# Skyrim - Wie lädt man Verzauberungen wieder auf?



## shadownappi1 (14. November 2011)

Hey Leute ! 
Hab mir am Releasedate Skyrim gegönnt - unglaublich geiles Spiel  
Naja der Titel sagt schon alles, ich weiß leider nicht wie man Verzauberungen auf Waffen wieder aufladen kann. 
Wäre sehr nett, wenn mir hier einer aushelfen könnte.
Lg Shadownappi


----------



## Asayur (14. November 2011)

Ist eigentlich ganz einfach, du gehst ins Objekt Menü, wählst den Waffen Unterpunkt und lädst ihn mit der angezeigten Taste (auf dem XBox Controller R und mithilfe eines Seelensteins (gefüllt mit Seele natürlich) wieder auf, je höher der Seelenstein Wert, desto mehr wird die Verzauberung wieder gefüllt.


----------



## shadownappi1 (14. November 2011)

Och Mensch, da hätt ich eigentlich selber drauf kommen müssen... danke


----------



## Nenjo27 (15. November 2011)

Auf dem PC müsste es die Taste "T" sein.


----------



## TheGui (19. November 2011)

und wie läd man seelensteine auf?


----------



## Selor Kiith (19. November 2011)

Wenn man eine Seelenverschlingende Waffe/Zauber hat und leere Seelensteine, dann wenn du deinen Gegner innerhalb von 5 Sekunden nach erfolgreicher Seelenfallenanwendung tötest wird die Seele automatisch in den Seelenstein geladen


----------



## TheGui (19. November 2011)

top hab weder sone waffe oder sonen zauber : /


----------



## worldofhordcraft (19. November 2011)

» **ZEILEN**
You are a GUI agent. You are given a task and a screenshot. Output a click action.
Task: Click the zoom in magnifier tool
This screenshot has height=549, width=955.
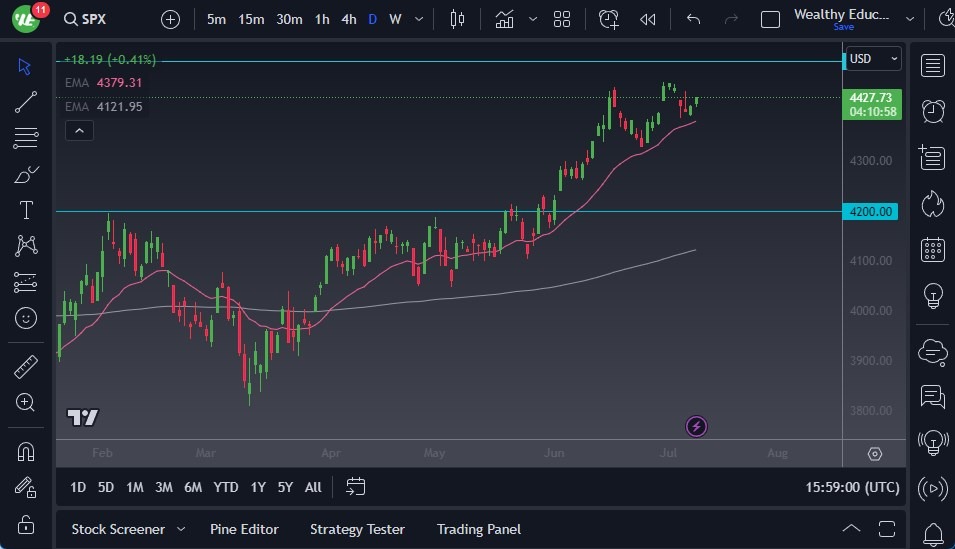click(x=26, y=402)
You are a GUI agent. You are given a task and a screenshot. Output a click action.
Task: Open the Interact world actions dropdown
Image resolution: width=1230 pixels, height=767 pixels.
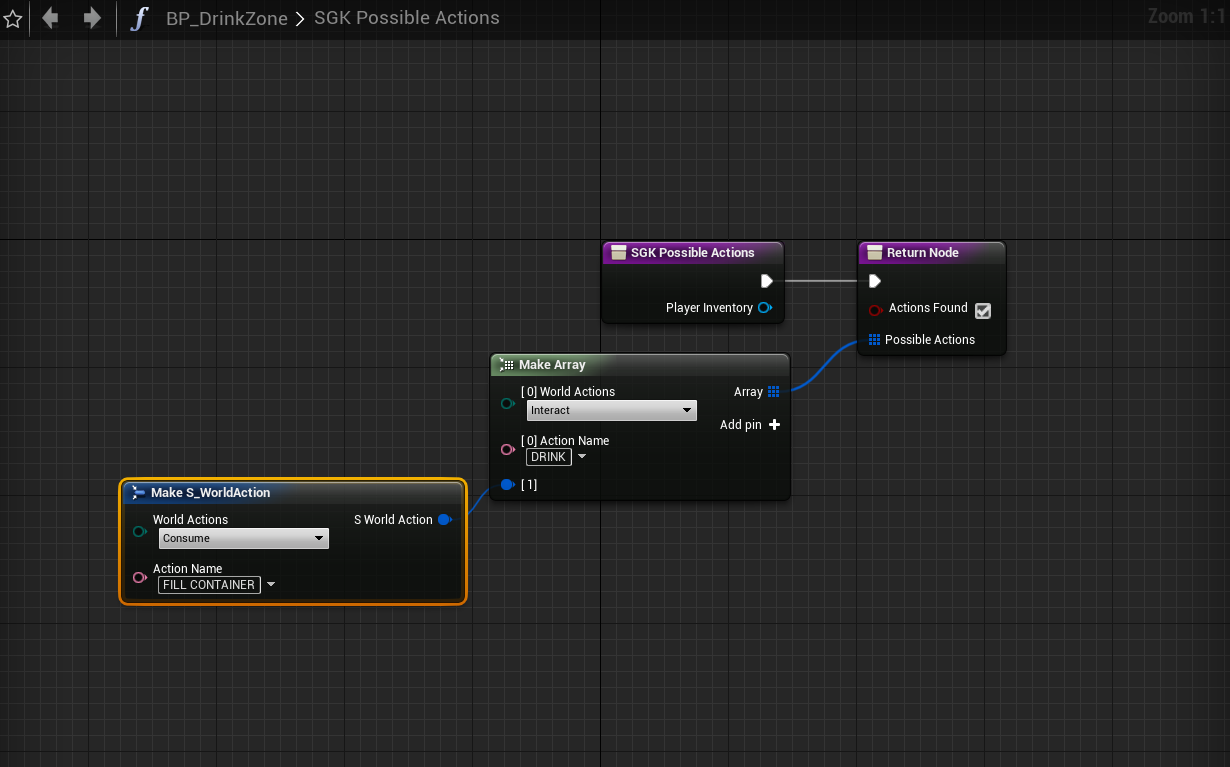click(611, 411)
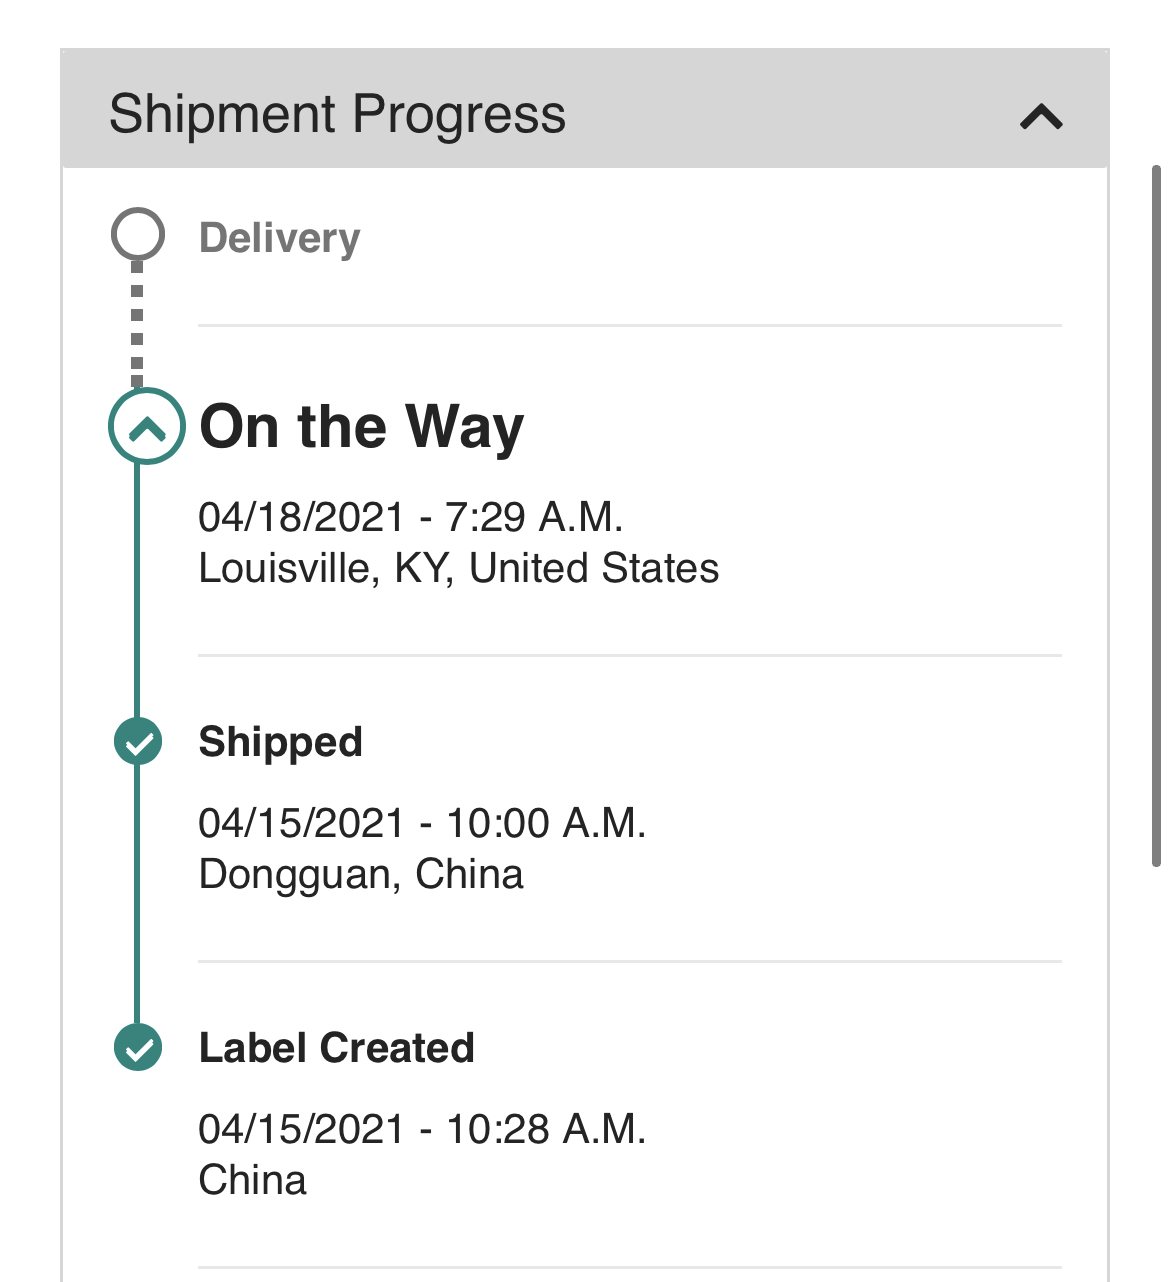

» **GESTELLTE AUFGABE A**
Erkläre anhand des Threads zu Skyrim, wie man laut Asayur eine Verzauberung auf einer Waffe wieder auflädt und wovon es abhängt, wie stark sie dabei gefüllt wird.
» **GESTELLTE AUFGABE B**
Entnimm den Zeilen jede Zeile, die das Wort „height“ enthält.

» **VOLLSTÄNDIGE ANTWORT A**
Man öffnet das Objektmenü, wählt den Unterpunkt Waffen und lädt die Waffe mit der angezeigten Taste (auf dem Xbox-Controller R) und einem mit einer Seele gefüllten Seelenstein wieder auf. Je höher der Wert des Seelensteins ist, desto stärker wird die Verzauberung wieder gefüllt.

» **VOLLSTÄNDIGE ANTWORT B**
This screenshot has height=549, width=955.
Image resolution: width=1230 pixels, height=767 pixels.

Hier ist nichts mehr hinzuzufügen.